Buku yang merupakan terbitan Mojok ini dicetak untuk yang kedua kalinya dengan cover menarik berwarna orange dan gambar perempuan pada bagian tengahnya. Berawal dari sebuah keresahannya terhadap banyak pola pikir yang keliru dan sudah menjamur dimasyarakat, sang penulis buku yang juga redaktur terminal mojok berhasil mengemas berbagai kompleksitas perempuan yang seringkali dianggap remeh oleh mayoritas kalangan.

Audi memberikan tanggapan dari fenomena dan isu yang terjadi dari stigma-stigma negatif yang sering dimunculkan masyarakat, serta ketidaktepatan sosial dalam mengambil sikap dan memaknai hal-hal yang semestinya kurang pas untuk dijadikan patokan.

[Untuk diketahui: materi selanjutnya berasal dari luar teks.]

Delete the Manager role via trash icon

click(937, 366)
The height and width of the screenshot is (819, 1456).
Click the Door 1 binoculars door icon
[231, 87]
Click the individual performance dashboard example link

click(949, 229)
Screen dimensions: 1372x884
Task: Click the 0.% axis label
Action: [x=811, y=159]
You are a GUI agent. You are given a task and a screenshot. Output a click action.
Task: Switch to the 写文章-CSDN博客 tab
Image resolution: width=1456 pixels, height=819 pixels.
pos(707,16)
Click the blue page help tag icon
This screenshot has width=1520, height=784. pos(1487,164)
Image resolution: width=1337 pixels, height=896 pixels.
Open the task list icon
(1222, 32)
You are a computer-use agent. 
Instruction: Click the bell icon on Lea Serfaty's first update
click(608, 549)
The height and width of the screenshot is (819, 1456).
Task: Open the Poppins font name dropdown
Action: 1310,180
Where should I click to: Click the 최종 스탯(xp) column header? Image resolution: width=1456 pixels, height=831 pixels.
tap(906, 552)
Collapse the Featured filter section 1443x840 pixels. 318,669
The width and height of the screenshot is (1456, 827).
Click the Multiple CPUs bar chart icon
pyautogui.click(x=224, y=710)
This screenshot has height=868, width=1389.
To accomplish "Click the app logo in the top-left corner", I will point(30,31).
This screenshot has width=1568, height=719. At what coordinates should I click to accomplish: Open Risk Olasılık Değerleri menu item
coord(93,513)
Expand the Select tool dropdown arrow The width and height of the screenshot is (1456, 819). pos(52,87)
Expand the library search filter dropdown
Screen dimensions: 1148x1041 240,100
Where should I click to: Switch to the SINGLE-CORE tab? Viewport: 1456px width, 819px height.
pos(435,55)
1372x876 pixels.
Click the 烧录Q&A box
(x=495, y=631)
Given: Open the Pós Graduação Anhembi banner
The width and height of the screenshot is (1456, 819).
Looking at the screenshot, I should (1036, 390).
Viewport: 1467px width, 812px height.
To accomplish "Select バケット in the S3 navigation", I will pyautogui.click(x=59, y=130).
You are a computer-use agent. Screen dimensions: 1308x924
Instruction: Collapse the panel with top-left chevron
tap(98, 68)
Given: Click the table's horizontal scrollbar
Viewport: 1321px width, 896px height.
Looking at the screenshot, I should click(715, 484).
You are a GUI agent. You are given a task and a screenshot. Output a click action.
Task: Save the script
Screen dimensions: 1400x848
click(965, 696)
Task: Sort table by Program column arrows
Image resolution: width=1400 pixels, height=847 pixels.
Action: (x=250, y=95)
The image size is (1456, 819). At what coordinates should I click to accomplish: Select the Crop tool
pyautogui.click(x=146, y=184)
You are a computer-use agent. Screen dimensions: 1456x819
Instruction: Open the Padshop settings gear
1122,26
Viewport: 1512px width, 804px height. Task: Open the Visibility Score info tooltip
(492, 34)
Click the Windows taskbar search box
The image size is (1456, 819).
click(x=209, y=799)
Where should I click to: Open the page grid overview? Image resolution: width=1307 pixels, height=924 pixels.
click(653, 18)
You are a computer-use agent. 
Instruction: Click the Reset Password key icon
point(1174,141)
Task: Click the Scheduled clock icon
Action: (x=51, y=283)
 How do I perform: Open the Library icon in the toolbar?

Ia memberikan ulasan yang cukup kritis dengan sudut pandang dan penjelasan ilmiah, sehingga semakin memperkuat argumen yang ia bangun didalam narasinya. Tidak hanya itu, Audi juga memberikan kritik yang membangun serta solusi yang konkrit dalam mengkaji berbagai masalah secara gamblang.

Pada bagian pertama ketika membaca tentang hubungan platonik misalnya, ia menjelaskan bagaimana sebuah hubungan pertemanan antara laki-laki dan perempuan bisa tercipta tanpa memiliki hasrat lainnya. Meski dari sekilas pandang banyak yang mengatakan hal tersebut tidaklah mungkin, namun Audi meyakini hal tersebut bisa saja terjadi. Dalam sebuah cuplikan ia mengatakan:

“Hubungan semacam ini disebut sebagai hubungan platonik. Pada pasangan yang orientasi seksualnya heteroseksual, maka definisinya menjadi hubungan lawan jenis tanpa melibatkan perasaan atau hawa nafsu. Jadi, kedua orang ini dapat saling memberi perhatian lebih, saling menyayangi satu sama lain, benar-benar tanpa ada keinginan untuk melibatkan perasaan ‘cinta’ dalam hubungan tersebut.” (Audian Laili: H. 4)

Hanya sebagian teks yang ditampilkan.